This vulnerability arises from Apache ActiveMQ’s default permission settings, which grant low‑privilege web users access to Jolokia broker‑management operations such as adding or removing queues. The primary impact is that an authenticated non‑admin user can alter critical broker configuration through the Jolokia endpoint, potentially causing denial of service or other disruptive actions. The weakness is a misconfigured authority rule (CWE‑276).

Apache ActiveMQ installations prior to 5.19.7 and any 6.x build before 6.2.6 are affected. These versions include the default Jolokia authorization module that does not restrict non‑admin logins from broker‑management tasks, so any system running one of these builds is vulnerable.
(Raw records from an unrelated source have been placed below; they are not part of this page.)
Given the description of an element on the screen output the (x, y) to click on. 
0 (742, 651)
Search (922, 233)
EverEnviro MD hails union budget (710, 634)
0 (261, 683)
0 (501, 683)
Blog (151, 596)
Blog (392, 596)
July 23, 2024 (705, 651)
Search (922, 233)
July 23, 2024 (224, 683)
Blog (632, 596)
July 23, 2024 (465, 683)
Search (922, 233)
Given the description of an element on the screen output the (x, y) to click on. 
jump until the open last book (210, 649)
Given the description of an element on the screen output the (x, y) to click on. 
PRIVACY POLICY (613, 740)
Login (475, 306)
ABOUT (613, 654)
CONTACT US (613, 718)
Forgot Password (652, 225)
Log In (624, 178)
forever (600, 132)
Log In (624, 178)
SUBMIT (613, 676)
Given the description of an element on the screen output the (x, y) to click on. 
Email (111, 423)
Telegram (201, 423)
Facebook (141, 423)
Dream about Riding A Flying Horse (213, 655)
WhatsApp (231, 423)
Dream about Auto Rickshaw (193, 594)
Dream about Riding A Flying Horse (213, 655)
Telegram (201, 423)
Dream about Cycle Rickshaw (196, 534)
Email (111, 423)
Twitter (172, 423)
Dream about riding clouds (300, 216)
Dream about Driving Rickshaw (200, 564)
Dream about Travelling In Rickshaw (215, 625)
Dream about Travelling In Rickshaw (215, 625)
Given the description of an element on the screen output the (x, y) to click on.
The likely attack vector involves an authenticated web login to the ActiveMQ web console, followed by Jolokia calls to broker‑management endpoints; this inference is drawn from the description that low‑privilege users can perform admin operations. Once logged in, an attacker can send Jolokia requests to add or remove queues. The CVSS score of 8.8 reflects high severity, and the EPSS score of < 1 % indicates a low probability of exploitation at this time, but the vulnerability remains serious because the default Jolokia endpoint is openly accessible. The issue is not listed in CISA’s KEV catalog. Until an upgrade or configuration change is applied, the vulnerability is still exploitable.